With respect to the death penalty,
…the governor has come under strong pressure from NAACP President Benjamin Jealous, among others, to once again lead a charge to repeal the death penalty. Repeal efforts have been stalled since 2009 because of a 6-5 majority in favor of capital punishment in a Senate committee.[Senate President] Miller said last week that he would see the measure gets a floor vote if O’Malley can line up enough support in the Senate. Busch said that if the Senate passes repeal, the proposal would get a fair hearing in the House. He declined to predict the outcome, though death penalty opponents say they’re confident they have the votes.
Actions taken over the past couple years to eliminate the structural deficit mean that significant cuts or tax increases will not be necessary to balance the budget. However, transportation funding may still be on the table. As reported by the Baltimore Sun (limited free views available),
O’Malley also would like more money for transportation, but any move to raise the gas or sales taxes would face fierce resistance. Administration officials say they’re still testing the waters to see which proposals — if any — might be palatable to legislators as the economy slowly recovers.

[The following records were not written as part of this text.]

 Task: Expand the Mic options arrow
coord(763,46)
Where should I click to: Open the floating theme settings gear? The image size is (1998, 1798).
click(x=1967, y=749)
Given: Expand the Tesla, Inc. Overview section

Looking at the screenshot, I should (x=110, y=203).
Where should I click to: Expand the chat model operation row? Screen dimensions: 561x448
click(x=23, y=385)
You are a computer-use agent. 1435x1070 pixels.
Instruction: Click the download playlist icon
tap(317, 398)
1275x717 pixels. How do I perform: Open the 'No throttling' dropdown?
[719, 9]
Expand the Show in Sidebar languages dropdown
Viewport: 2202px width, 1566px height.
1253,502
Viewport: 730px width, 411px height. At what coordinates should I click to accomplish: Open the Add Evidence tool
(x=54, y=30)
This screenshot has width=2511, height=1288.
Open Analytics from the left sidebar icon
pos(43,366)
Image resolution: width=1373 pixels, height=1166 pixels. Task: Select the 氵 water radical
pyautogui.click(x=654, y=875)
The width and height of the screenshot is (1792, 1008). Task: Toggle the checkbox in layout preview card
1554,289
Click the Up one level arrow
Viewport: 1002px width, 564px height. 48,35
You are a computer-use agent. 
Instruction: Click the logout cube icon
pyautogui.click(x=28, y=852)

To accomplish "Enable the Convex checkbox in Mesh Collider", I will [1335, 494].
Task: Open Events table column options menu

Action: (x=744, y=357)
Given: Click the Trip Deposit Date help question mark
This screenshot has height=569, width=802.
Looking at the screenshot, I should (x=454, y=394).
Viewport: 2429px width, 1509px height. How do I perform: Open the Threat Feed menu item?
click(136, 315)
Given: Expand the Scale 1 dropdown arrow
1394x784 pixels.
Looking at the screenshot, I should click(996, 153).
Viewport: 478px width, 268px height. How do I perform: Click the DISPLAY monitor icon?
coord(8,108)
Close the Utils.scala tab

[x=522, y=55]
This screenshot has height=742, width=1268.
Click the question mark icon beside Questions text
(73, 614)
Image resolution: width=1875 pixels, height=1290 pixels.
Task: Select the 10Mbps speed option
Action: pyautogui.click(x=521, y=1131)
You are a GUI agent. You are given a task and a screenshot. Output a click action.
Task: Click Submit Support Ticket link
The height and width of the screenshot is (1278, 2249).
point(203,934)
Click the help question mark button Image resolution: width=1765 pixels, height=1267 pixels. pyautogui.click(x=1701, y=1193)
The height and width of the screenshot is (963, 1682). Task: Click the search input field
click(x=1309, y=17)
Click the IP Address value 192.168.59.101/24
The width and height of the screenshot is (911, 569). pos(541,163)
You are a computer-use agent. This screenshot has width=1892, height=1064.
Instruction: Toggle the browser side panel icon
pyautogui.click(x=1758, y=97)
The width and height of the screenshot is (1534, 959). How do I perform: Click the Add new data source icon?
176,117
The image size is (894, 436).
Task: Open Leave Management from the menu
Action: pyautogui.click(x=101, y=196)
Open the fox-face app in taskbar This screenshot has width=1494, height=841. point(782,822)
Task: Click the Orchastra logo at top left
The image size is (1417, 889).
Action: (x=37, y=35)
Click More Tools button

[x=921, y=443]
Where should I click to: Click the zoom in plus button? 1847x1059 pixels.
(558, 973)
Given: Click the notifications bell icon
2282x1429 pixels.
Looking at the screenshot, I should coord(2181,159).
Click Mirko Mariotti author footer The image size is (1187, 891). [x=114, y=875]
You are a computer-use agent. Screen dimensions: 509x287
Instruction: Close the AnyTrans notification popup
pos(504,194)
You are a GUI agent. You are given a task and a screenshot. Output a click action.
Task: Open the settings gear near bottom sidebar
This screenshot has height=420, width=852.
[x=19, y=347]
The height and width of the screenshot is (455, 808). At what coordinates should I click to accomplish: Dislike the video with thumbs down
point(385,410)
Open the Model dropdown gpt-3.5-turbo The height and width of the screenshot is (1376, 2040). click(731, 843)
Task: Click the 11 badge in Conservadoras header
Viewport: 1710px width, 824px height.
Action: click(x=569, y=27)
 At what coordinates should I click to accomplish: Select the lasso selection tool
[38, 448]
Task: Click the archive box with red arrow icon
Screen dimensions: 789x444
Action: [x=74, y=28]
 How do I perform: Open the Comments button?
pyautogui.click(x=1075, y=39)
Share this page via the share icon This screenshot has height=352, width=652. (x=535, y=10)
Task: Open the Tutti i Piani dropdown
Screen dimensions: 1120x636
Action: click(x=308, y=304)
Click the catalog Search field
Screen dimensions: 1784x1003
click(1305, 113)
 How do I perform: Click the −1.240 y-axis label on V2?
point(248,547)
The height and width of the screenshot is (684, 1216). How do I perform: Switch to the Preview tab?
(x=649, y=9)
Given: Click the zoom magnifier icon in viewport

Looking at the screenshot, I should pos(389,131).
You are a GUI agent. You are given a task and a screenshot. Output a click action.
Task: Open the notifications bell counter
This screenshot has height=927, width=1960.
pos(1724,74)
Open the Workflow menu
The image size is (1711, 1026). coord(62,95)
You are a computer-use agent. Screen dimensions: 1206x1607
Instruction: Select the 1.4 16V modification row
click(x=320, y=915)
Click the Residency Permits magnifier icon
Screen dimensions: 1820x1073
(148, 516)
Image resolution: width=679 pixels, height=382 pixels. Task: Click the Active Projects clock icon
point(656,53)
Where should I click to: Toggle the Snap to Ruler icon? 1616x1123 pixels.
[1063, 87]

“The gas prices probably eat into people’s paychecks more than anything else,” said Busch, an Anne Arundel County Democrat.
Miller says lawmakers may need to consider a nontraditional approach in which urban taxpayers, who depend on mass transit, would pay more than rural areas. But Busch says such a system could be seen as unfair. He noted that populous Montgomery County contributes a disproportionate share of non-transportation tax revenue toward such priorities as school construction in poorer, rural counties.